The farther I ran, the lonelier I felt. Originally, I’d started running because I needed a purpose. But then, I kept running. I forgot my purpose. And I was alone. There was no counterpoint to my rhythm. No pulse to my beat. But I kept running.
The farther I ran, the more futile everything seemed. The colors turned brighter, into neon greens and neon yellows and electric blue, blue sky. The birds and the wind were quiet. All I could hear were my two feet pounding the ground and my heart pounding my chest, and my breath in, in, in, out, out, out.
Why was I running? I couldn’t remember. I just had to get to the point on the horizon.

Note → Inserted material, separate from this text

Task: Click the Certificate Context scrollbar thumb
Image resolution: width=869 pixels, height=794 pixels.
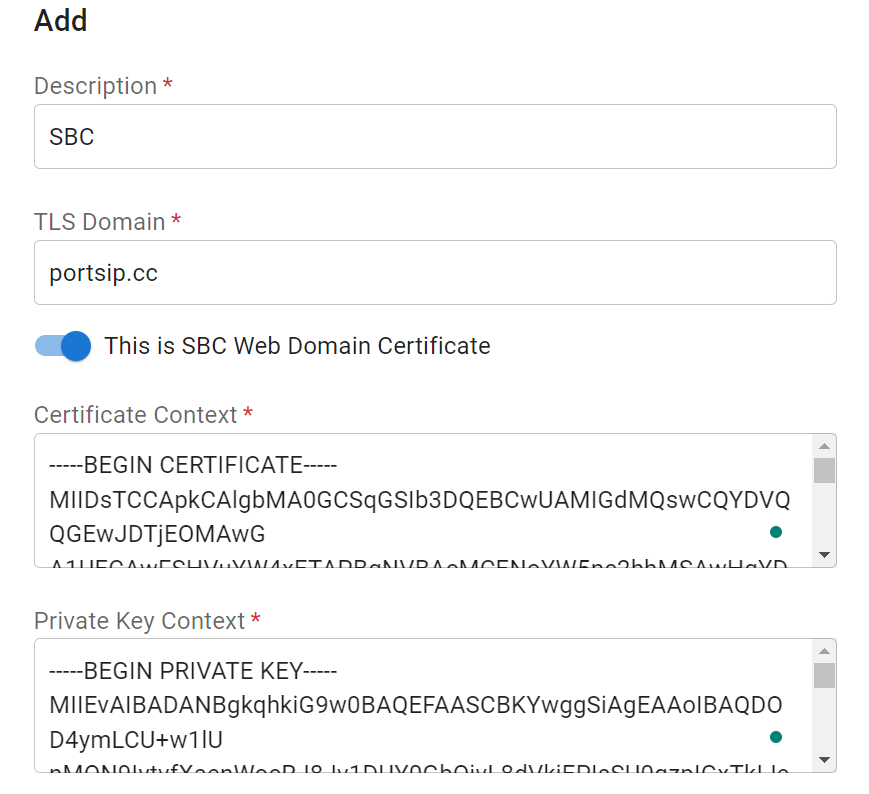Action: click(824, 470)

But the more I ran, the more I couldn’t see the point. The more I ran, the farther away it seemed to get. But I kept running.
The bright colors were changing now. The greens and yellows and blues became reds and purples and indigoes. The birds and the squirrels returned to their homes. The sound of crickets and empty noise.
The glimmering point on the horizon became a glimmering point in the dark blue sky.
I stopped running.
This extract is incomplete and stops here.